EXCERPT: Begin

As promised in part 1, I’m back with a short blog about our five key technology predictions for the UK public sector this year.
The pandemic forced the public sector’s IT Ops teams to react quickly, focus on services to citizens, and implement new metrics to track changes. These are features of DevOps, the cultural approach to IT delivery that combines people, practices and tools to accelerate the development and delivery of digital services. So far, DevOps adoption has been slower in public organisations, due to technology and process legacies. This year we expect standard IT operations to embrace the fluidity and nimbleness of DevOps, as it will help public sector organisations to modernise their IT processes and culture.
In 2020, the shift to remote working has led to the dissolution of the traditional organisation perimeter and opened new avenues for cyberthreats, expanding the attack surface. In this context, we expect the Zero Trust security model to gain prominence within Government. If you missed them, Splunk already provided ideas on how to embrace Zero Trust security principles in Government.
Given the realities of the pandemic and the overall focus on resilience in the public sector, we expect Zero Trust to be a leading IT security initiative in the public sector through 2021 and beyond.
Ransomware attacks increased in frequency, sophistication and impact in 2020, and the availability of out-of-the-box ransomware kits now increases the number of malefactors. The targets range from private companies to critical national infrastructure. In the UK, the NCSC said that in 2020 it had handled more than three times as many ransomware incidents as in the previous year. It also alerted about an increased number of ransomware attacks affecting education establishments in the UK, including schools, colleges and universities.
Unfortunately, this trend won’t stop in 2021 and public organisations will face an increasing pressure to protect themselves against ransomware.

EXCERPT: End
DATASET EXTRACT: Begin

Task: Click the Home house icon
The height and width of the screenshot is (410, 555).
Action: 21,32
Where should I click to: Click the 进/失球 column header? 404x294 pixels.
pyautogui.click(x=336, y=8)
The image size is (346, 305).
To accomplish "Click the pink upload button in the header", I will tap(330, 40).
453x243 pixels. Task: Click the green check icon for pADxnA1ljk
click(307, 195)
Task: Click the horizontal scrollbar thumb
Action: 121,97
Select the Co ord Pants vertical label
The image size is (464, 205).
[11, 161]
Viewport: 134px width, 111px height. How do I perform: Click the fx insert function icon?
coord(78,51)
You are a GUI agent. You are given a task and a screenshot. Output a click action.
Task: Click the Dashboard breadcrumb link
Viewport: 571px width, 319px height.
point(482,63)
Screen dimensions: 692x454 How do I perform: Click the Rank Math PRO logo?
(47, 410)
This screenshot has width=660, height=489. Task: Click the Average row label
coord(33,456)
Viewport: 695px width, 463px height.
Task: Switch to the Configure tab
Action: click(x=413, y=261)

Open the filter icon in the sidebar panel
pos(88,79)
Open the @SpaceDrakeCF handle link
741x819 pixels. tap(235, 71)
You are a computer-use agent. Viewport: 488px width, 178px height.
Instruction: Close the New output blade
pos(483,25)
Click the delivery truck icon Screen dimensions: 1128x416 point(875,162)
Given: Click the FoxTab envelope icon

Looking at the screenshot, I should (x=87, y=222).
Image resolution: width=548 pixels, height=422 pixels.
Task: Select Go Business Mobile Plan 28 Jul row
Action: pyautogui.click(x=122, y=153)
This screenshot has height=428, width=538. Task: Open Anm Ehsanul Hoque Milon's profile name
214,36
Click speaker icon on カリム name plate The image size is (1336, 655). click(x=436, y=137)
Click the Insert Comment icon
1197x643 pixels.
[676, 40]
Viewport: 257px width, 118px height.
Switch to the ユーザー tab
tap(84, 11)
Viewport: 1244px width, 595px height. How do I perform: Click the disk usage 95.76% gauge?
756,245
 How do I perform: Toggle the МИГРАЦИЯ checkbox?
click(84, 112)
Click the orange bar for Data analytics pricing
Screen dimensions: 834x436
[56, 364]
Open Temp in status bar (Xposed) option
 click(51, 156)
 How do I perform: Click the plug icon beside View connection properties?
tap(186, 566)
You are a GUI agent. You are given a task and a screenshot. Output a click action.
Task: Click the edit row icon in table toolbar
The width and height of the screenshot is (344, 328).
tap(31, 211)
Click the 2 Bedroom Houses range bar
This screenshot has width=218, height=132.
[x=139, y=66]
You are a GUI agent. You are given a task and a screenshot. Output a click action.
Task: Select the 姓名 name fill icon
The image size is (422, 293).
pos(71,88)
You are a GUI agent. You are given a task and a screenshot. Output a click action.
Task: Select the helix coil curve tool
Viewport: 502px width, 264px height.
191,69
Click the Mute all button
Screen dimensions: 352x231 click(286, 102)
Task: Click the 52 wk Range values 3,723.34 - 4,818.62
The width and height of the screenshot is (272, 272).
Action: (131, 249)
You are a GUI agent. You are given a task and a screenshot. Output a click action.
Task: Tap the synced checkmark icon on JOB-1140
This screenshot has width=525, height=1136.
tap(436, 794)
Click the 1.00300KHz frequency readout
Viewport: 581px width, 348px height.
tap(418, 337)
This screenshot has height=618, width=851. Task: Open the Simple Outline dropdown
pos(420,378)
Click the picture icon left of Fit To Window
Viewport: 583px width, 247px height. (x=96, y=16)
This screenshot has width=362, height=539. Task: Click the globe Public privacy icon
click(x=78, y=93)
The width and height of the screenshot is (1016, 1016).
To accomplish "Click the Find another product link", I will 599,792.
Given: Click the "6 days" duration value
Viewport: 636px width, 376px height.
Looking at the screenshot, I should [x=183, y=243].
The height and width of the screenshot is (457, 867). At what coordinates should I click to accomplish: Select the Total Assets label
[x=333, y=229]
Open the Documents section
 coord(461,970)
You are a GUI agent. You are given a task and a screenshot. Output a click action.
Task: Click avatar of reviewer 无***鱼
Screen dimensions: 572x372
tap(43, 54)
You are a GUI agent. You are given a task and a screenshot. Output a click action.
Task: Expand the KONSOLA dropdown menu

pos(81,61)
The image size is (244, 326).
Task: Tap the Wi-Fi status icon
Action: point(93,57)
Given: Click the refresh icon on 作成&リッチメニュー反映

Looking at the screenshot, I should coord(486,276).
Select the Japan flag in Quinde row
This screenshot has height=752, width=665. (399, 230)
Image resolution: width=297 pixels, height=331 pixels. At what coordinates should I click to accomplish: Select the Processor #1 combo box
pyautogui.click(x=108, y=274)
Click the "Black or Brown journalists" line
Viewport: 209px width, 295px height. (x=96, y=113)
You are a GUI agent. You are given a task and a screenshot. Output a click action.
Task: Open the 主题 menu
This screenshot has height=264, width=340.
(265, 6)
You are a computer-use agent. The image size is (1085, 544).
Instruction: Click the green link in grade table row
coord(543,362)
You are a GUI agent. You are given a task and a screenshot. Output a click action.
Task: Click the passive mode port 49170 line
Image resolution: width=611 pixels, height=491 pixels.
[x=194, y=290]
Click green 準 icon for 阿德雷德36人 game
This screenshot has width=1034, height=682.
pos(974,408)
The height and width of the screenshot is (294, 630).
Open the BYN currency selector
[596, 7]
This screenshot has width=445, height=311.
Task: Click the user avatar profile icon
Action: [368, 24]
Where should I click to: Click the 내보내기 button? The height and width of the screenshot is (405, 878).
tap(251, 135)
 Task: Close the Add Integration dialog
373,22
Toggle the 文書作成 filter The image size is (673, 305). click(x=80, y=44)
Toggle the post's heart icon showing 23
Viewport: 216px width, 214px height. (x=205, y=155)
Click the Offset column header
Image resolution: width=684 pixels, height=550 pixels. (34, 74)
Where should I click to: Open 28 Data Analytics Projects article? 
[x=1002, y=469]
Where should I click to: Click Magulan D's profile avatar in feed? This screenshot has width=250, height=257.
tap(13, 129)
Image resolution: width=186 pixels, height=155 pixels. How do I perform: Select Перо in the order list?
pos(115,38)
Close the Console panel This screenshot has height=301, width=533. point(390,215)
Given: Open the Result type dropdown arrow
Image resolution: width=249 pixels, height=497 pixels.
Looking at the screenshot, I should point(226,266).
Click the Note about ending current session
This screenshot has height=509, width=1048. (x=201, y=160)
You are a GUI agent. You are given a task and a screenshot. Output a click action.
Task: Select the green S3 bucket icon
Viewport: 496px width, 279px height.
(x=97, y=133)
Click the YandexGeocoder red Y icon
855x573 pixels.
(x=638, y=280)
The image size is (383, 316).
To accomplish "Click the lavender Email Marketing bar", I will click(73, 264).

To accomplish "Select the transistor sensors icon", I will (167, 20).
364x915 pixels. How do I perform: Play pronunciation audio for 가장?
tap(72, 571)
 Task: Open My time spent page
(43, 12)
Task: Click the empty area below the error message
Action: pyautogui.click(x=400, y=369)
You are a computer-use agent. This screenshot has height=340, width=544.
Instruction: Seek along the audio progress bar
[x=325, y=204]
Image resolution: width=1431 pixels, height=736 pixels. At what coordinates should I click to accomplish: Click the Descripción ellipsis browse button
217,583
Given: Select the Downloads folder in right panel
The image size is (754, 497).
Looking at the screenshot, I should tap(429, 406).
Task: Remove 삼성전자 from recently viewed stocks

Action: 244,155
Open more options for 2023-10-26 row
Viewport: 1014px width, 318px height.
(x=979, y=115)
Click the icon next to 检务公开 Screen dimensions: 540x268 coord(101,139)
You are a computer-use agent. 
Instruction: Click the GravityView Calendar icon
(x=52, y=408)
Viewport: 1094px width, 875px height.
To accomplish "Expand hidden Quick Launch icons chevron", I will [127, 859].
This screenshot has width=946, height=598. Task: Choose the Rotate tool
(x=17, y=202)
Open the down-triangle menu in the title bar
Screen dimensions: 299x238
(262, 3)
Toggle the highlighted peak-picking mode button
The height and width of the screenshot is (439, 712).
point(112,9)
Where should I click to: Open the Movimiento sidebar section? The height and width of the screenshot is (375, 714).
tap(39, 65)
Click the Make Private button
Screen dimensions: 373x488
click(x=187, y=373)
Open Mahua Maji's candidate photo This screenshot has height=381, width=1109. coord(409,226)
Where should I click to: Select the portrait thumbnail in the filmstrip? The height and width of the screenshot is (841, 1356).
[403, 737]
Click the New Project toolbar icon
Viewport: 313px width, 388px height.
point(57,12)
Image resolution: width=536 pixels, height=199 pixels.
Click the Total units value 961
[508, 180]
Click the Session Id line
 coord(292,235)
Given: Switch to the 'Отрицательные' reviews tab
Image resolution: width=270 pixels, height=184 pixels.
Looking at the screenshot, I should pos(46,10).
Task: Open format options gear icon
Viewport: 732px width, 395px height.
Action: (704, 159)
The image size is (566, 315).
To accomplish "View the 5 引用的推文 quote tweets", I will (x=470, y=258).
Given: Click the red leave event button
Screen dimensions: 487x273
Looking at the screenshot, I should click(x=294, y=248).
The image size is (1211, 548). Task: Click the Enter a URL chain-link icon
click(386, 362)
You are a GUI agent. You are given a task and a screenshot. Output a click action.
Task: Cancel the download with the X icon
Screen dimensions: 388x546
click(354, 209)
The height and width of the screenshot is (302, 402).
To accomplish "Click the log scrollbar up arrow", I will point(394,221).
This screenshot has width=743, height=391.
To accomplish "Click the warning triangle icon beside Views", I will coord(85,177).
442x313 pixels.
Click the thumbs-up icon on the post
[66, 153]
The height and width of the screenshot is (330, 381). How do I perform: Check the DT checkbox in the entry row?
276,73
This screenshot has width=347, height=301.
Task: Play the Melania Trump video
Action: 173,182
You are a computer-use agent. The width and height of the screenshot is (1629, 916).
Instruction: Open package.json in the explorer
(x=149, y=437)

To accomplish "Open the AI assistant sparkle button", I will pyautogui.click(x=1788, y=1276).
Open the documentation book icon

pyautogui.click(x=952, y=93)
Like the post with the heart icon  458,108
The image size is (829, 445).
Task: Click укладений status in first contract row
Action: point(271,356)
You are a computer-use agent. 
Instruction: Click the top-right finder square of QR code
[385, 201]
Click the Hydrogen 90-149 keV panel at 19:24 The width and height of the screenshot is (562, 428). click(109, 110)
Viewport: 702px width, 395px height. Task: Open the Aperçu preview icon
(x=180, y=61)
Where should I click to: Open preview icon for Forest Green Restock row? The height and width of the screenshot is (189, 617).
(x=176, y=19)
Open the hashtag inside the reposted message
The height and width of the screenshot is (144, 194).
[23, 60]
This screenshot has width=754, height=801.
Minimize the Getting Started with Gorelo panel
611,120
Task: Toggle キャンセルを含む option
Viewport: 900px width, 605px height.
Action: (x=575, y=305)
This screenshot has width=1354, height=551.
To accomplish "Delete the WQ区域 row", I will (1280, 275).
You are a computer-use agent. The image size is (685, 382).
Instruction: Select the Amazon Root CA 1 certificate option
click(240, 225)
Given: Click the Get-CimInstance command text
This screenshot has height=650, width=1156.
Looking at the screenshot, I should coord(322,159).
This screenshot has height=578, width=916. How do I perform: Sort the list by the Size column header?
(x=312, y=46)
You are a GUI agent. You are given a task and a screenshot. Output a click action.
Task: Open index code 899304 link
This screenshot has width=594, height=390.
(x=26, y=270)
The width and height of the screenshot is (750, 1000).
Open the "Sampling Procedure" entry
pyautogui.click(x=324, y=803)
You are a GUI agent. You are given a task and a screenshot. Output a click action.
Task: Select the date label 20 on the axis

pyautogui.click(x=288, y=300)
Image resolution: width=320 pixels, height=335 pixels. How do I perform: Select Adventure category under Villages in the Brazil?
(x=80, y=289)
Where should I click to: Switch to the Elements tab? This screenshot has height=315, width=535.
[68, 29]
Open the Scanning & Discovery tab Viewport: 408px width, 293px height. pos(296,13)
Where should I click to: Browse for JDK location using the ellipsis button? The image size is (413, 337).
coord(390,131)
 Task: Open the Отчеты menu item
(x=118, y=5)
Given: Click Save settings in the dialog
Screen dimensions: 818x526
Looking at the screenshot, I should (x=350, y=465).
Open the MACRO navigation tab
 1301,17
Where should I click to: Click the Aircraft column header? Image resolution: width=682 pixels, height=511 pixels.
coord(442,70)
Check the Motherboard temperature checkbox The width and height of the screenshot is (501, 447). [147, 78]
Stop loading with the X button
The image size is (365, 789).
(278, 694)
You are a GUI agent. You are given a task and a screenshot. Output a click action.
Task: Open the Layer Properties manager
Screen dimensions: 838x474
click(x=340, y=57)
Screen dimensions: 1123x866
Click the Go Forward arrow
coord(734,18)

DATASET EXTRACT: End

PROBLEM SET >>
1. From the blog post on UK public sector technology predictions, reproduce word for word the part that begins with the words "In 2020, the" and ends with "2021 and beyond.".
2. Resume the blog post on UK public sector technology predictions, picking up right after its last sentence.

PER-TASK ANSWERS >>
1.
In 2020, the shift to remote working has led to the dissolution of the traditional organisation perimeter and opened new avenues for cyberthreats, expanding the attack surface. In this context, we expect the Zero Trust security model to gain prominence within Government. If you missed them, Splunk already provided ideas on how to embrace Zero Trust security principles in Government.
Given the realities of the pandemic and the overall focus on resilience in the public sector, we expect Zero Trust to be a leading IT security initiative in the public sector through 2021 and beyond.

2.
Edge computing is about moving information processing out of centralised data centers to the “edge” of the network, where the data originates, and actions are taken. In parts of the public sector, this could open significant opportunities and benefits.
This could be particularly true in defence, for example on a military platform or for a forward HQ. Getting data and immediate insights from a platform with reduced capacity, isolated from the main operating environment, could be really advantageous for the Ministry of Defence.
We know that there are many potential use cases for AI in the public sector, but these need to be balanced with privacy, legal, ethical, fairness and safety considerations.
Last year Splunk partnered with the World Economic Forum (WEF) and UK Office of AI to produce a practical guide to unlock public-sector adoption of AI through government procurement, with a focus on innovation, efficiency and AI ethics. The UK Government was the first to pilot these Guidelines across several departments and use them to develop the UK Guidelines for AI procurement.
In 2021 we expect AI/ML to make new strides in the public sector, in well-known use cases (fraud detection, answering citizens’ queries, anomaly detection in cyber defence) but perhaps in new exciting areas post COVID such as data driven government.